Updated 25 December 2018
The inspection:
• We carried out our inspection under Section 60 of the Health and Social Care Act 2008 as part of our regulatory functions. Our inspection checked whether the provider was meeting the legal requirements and regulations associated with the Health and Social Care Act 2008, to look at the overall quality of the service, and to provide a rating for the service under the Care Act 2014.
Inspection team:
• Our inspection was completed by two adult social care inspectors, and an expert-by-experience. An expert-by-experience is a person who has personal experience of using or caring for someone who uses this type of care service. Our expert-by-experience had knowledge about personal care of adults within the community.
Service and service type:
• The service is required to have a registered manager. A registered manager is a person who has registered with the Care Quality Commission to manage the service. Like registered providers, they are ‘registered persons’. Registered persons have legal responsibility for meeting the requirements in the Health and Social Care Act 2008 and associated Regulations about how the service is run. At the time of our inspection, a manager was registered with us.
• Our inspection process commenced on 26 September 2018 and concluded on 24 November 2018. It included visiting the service’s office and telephoning people who used the service and their relatives. We visited the office location on 24 November 2018 to see the registered manager and office staff, and to review care records and policies and procedures. We telephoned people and relatives on 26 September 2018.
Notice of inspection:
• Our inspection was announced.
• We gave the service 48 hours’ notice of the inspection visit because the registered manager was often out of the office supporting staff or providing care. We needed to be sure that they would be in.
What we did:
• Our inspection was informed by evidence we already held about the service. We also checked for feedback we received from members of the public, local authorities and clinical commissioning groups (CCGs). We checked records held by Companies House and the Information Commissioner’s Office (ICO).
• We did not ask the service to complete a Provider Information Return. This is information we require providers to send us at least once annually to give some key information about the service, what the service does well and improvements they plan to make.
• We telephoned and spoke with one person and six relatives to gather their feedback.
• We spoke with the registered manager, the quality and assurance manager, recruitment and training manager, a care manager and a care worker.
• We reviewed five people’s care records, two personnel files, two medicines administration records and other records about the management of the service.

Stored data:
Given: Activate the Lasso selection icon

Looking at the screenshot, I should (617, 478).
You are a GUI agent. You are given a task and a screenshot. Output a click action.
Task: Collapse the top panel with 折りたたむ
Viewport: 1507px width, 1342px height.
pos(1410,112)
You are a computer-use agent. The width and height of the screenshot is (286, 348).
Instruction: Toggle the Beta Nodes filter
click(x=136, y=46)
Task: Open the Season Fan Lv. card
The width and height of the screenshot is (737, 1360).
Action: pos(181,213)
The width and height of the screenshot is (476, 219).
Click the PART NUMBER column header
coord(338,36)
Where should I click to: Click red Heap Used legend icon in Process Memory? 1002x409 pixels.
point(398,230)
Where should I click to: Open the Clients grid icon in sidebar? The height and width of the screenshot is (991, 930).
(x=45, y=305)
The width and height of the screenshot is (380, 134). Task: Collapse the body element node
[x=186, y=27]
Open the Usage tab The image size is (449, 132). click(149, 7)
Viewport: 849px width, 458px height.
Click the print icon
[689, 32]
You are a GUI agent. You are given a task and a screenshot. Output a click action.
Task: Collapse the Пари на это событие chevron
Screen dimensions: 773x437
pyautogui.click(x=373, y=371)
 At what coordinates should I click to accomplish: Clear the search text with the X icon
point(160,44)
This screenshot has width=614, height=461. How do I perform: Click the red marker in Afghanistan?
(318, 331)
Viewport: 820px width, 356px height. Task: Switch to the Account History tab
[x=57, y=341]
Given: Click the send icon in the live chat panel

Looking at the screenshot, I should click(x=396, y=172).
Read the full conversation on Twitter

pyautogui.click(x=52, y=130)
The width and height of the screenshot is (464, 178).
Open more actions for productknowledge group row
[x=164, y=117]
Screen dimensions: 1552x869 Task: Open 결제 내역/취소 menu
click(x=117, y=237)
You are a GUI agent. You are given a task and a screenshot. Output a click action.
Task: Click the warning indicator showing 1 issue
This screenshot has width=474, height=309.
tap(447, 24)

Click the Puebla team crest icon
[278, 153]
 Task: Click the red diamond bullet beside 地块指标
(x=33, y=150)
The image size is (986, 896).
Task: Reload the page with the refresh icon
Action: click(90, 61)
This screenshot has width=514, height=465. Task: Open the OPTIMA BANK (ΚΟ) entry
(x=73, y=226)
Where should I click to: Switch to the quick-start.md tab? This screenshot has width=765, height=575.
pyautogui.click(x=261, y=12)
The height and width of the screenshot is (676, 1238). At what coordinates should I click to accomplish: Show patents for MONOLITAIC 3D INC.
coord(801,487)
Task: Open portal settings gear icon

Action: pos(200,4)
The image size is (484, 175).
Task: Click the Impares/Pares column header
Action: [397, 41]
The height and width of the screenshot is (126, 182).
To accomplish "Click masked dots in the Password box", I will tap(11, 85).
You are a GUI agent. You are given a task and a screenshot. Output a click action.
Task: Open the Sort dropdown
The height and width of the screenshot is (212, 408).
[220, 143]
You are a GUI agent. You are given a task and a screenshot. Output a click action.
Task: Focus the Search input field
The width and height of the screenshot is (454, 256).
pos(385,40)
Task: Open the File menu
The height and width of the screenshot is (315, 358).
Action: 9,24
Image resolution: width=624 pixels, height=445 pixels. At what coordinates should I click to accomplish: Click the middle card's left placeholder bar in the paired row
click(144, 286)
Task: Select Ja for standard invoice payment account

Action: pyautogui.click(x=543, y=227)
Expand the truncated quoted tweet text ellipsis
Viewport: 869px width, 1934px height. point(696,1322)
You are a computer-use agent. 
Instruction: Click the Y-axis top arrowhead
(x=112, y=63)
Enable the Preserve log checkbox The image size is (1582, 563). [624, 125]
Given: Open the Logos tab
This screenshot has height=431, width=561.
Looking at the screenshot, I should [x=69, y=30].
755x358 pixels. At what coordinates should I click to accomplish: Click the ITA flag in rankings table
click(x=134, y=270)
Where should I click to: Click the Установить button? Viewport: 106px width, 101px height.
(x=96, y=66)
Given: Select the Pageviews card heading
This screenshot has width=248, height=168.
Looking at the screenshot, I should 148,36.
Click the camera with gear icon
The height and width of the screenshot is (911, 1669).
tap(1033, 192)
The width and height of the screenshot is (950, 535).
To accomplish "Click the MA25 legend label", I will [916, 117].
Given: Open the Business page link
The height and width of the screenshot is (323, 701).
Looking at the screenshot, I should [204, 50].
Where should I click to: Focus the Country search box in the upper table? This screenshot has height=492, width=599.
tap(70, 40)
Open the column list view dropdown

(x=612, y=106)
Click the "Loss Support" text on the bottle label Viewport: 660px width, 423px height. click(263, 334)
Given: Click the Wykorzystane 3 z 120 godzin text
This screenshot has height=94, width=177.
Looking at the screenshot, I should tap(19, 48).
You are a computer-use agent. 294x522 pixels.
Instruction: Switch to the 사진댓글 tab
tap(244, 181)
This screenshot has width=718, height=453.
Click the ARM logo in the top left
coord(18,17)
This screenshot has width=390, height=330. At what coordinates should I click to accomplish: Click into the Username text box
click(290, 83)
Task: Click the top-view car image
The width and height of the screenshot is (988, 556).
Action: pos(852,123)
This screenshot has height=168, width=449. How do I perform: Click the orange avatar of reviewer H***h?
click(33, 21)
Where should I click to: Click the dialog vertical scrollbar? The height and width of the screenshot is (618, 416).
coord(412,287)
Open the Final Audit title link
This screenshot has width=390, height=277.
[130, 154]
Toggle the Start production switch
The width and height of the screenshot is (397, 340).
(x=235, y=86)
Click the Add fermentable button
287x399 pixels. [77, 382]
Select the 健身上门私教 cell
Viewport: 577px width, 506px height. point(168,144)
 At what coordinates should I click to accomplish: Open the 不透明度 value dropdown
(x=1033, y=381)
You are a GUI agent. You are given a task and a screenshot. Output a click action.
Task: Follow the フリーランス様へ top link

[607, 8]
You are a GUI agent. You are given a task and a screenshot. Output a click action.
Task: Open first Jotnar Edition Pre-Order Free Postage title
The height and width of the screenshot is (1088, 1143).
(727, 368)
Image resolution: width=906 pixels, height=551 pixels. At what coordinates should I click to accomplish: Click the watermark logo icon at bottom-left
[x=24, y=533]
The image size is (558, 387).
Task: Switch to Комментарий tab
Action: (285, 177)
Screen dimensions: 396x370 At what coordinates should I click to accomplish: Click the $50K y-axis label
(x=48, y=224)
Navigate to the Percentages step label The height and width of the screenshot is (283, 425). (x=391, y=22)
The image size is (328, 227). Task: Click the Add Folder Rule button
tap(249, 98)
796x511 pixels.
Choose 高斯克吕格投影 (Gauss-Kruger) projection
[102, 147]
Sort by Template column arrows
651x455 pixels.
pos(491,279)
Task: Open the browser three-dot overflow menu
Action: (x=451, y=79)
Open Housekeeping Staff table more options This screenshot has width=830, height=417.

Work required:
Rewrite the inspection report from "Service and service" up to and including "registered with us.", putting "service manager" in place of "registered manager". Rely on the inspection report alone.

Finished task:
Service and service type:
• The service is required to have a service manager. A service manager is a person who has registered with the Care Quality Commission to manage the service. Like registered providers, they are ‘registered persons’. Registered persons have legal responsibility for meeting the requirements in the Health and Social Care Act 2008 and associated Regulations about how the service is run. At the time of our inspection, a manager was registered with us.